Le jour même du drame, comme la berline, au sortir d'un village, montait une côte en compagnie d'enfants pauvres tendant tous à l'envi leurs mains pleines de fleurs fraîches cueillies, Gérard avait acheté un bouquet pour Clotilde, qui, prenant aussitôt une rose dans l'ensemble, s'était plu à la passer au revers du donateur. Prisonnier, le poète avait pieusement conservé ce doux souvenir de celle qu'il n'espérait plus revoir.
Gérard, songeant maintenant à employer comme plume une des épines de cette rose, les arracha toutes sauf la plus longue, au-dessus de laquelle, avec son ongle, il trancha la tige, se trouvant ainsi en possession d'un instrument commode.
On lui accorda, sur sa demande, la jouissance de quelques livres trouvés dans son bagage; parmi eux, un grand dictionnaire fort ancien commençait et finissait par une feuille blanche qu'avait ajoutée le relieur—et offrait ainsi quatre vastes pages intactes, prêtes à recevoir un travail important.
Gérard savait que son sang, amené par une piqûre de l'épine, eût pu lui servir d'encre; mais il craignait de faire deviner sa ruse en tachant malgré lui son linge ou ses habits.
Il se dit que, réduite en poudre, une matière durable, telle qu'un métal par exemple, pourrait, en colorant des caractères tracés à l'eau, seul liquide disponible, donner, après asséchement naturel, un texte lisible et stable.
Mais quel métal pulvériser?
Tout en acier, les barreaux de la fenêtre étaient inattaquables, et la chapelle, dont seuls des verrous extérieurs fermaient la porte, montrait une complète nudité. Par bonheur, lorsque avant de l'incarcérer on avait pris à Gérard bijoux et monnaies, une antique pièce d'or de touchante provenance était restée inaperçue.

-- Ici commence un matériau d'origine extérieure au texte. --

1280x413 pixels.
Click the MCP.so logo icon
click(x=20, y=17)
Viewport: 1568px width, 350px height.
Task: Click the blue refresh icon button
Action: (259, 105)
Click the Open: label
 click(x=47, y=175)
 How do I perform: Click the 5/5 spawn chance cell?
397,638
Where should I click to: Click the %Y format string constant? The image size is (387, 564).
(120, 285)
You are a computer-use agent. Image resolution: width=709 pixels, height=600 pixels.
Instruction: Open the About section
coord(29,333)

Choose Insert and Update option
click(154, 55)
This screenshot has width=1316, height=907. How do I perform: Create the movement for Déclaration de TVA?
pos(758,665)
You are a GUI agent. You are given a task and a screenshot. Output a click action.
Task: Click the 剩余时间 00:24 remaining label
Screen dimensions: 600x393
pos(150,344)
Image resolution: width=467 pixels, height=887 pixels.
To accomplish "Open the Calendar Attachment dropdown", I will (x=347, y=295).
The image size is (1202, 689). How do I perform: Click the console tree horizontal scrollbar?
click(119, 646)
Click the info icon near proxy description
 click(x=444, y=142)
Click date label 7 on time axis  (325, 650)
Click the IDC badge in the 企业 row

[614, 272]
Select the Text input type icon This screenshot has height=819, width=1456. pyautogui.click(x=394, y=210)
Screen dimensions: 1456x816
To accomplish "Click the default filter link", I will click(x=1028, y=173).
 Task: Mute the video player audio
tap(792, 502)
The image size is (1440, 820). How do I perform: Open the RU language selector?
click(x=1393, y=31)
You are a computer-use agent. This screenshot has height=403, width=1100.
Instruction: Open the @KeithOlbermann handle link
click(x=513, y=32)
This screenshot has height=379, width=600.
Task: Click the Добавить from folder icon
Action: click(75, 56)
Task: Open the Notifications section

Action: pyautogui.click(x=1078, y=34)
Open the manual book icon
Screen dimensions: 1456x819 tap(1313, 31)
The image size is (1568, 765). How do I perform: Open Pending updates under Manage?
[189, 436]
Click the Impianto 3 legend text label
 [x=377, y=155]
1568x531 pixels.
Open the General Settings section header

Pendant un été passé jadis en Auvergne, Clotilde, enfant, jouait souvent, non loin d'une ruine féodale, sous d'épais ombrages constituant un classique but de promenade. Un jour, en creusant le sol avec sa bêche pour entourer de fossés une forteresse de sable due à son labeur, elle fit sauter une pièce d'or, qui fut reconnue, à l'examen, pour un écu à la chaise du XIVe siècle. Fière de sa trouvaille, Clotilde voulut porter en bracelet l'écu pendu à une chaînette d'or. Jeune fille, elle continua de mettre le frêle bijou, dont on allongea la chaînette. En recevant sa bague de fiançailles elle en fit présent à Gérard, pour qu'il ceignît à son poignet cet objet qui, depuis l'enfance, ne l'avait pas quittée. Nuit et jour le poète garda au bras l'émotionnante relique, dont les bandits, en le fouillant, n'avaient pu deviner la présence, grâce à l'abri de la manchette.